**YOUR INSTRUCTIONS:**
In the records below, take the line with "[dialog] (910, 2013)" and all lines after it, and copy them exactly, pictures excluded.

(Stored data entries)
******

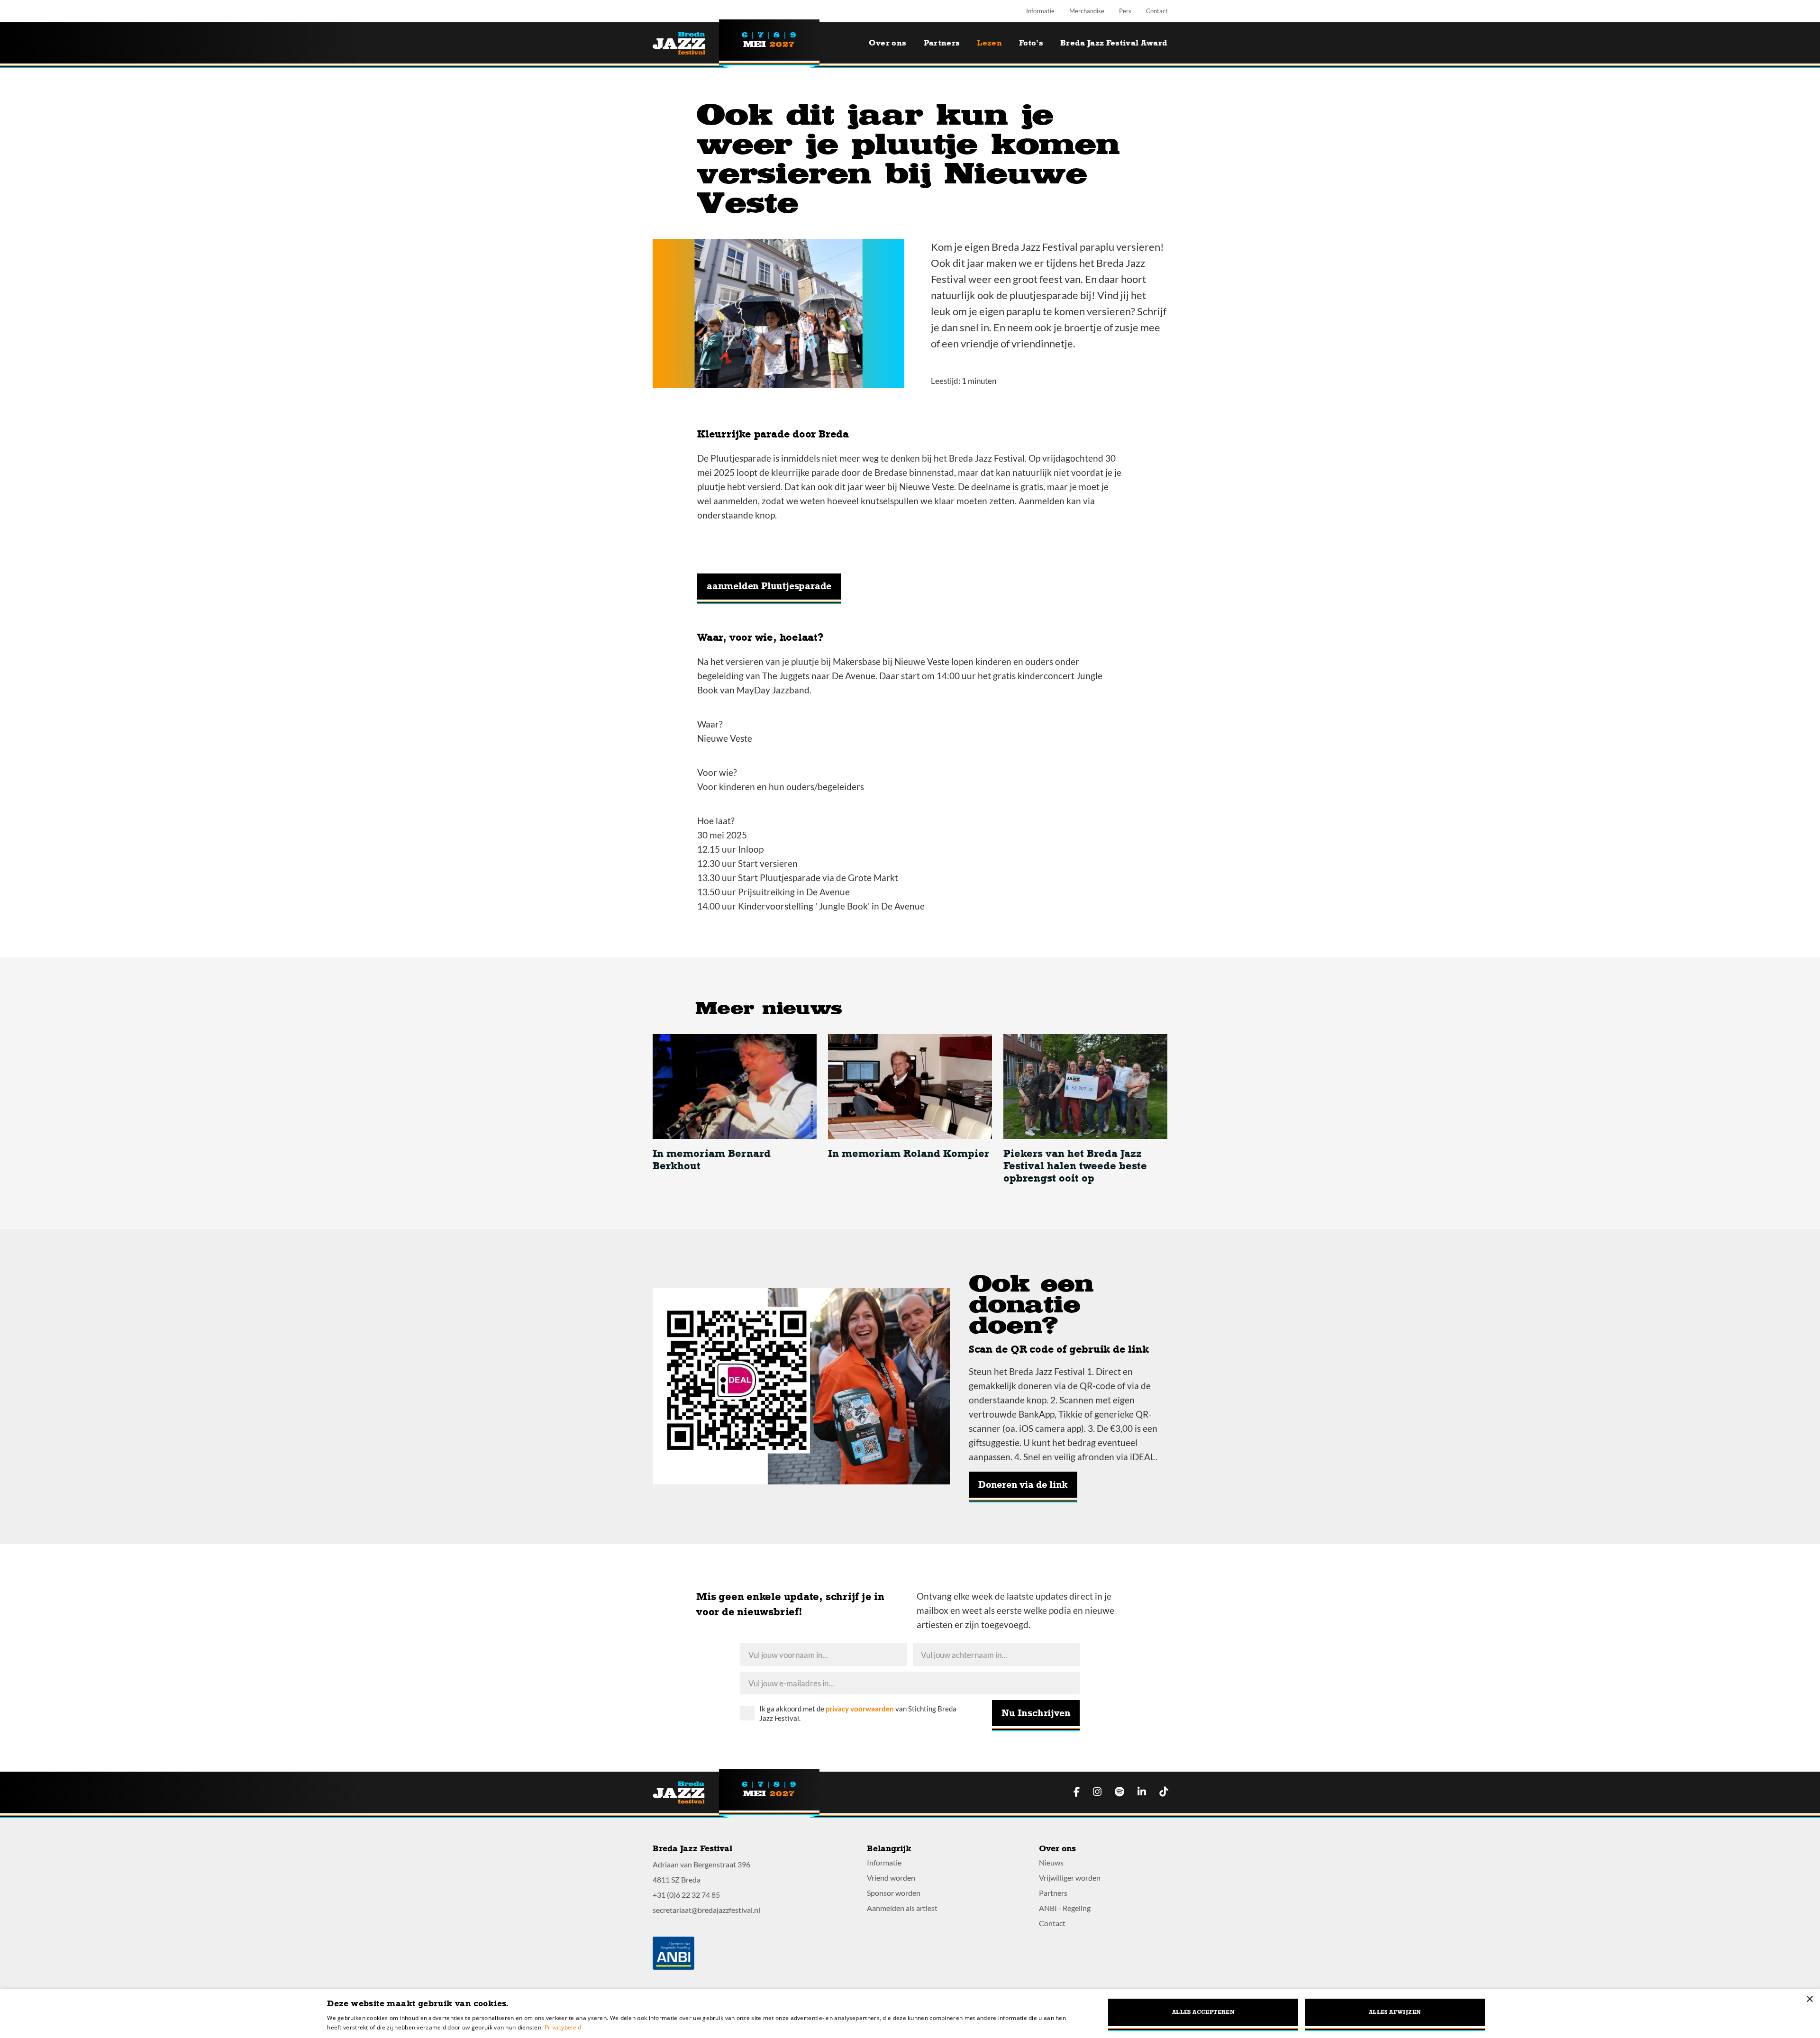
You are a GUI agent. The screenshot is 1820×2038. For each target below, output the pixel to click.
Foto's (1031, 43)
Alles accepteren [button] (1203, 2012)
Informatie (1040, 11)
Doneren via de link (1023, 1485)
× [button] (1809, 1999)
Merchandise (1086, 11)
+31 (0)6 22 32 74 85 (686, 1894)
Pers (1125, 11)
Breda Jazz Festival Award (1114, 43)
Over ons (888, 43)
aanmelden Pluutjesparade (769, 586)
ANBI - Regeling (1065, 1907)
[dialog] (910, 2013)
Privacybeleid (563, 2027)
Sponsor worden (893, 1892)
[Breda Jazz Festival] (686, 43)
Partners (942, 43)
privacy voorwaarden (860, 1708)
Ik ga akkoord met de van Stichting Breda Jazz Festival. (857, 1713)
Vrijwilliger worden (1070, 1877)
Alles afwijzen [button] (1395, 2012)
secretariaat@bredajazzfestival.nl (706, 1909)
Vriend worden (891, 1877)
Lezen (989, 43)
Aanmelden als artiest (902, 1907)
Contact (1157, 11)
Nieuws (1051, 1862)
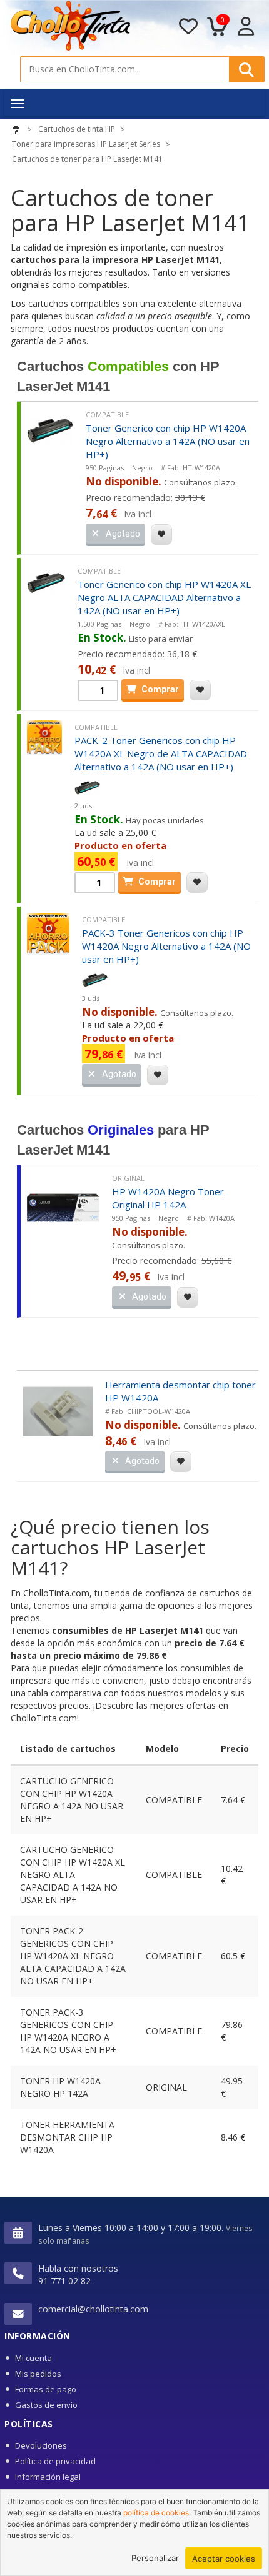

******

**TASK OUTPUT:**
[dialog] (910, 2013)
Privacybeleid (563, 2027)
Sponsor worden (893, 1892)
[Breda Jazz Festival] (686, 43)
Partners (942, 43)
privacy voorwaarden (860, 1708)
Ik ga akkoord met de van Stichting Breda Jazz Festival. (857, 1713)
Vrijwilliger worden (1070, 1877)
Alles afwijzen [button] (1395, 2012)
secretariaat@bredajazzfestival.nl (706, 1909)
Vriend worden (891, 1877)
Lezen (989, 43)
Aanmelden als artiest (902, 1907)
Contact (1157, 11)
Nieuws (1051, 1862)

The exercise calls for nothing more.